• _EXERCISE AIM_
Exact reproduction is required for all entries.

DATA FOR THIS EXERCISE: Begin

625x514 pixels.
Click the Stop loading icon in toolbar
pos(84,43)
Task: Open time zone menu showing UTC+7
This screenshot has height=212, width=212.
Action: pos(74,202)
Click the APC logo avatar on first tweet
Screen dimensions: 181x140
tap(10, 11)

DATA FOR THIS EXERCISE: End

• _TASK OUTPUT_
625x514 pixels.
Click the Stop loading icon in toolbar
pos(84,43)
Task: Open time zone menu showing UTC+7
This screenshot has height=212, width=212.
Action: pos(74,202)
Click the APC logo avatar on first tweet
Screen dimensions: 181x140
tap(10, 11)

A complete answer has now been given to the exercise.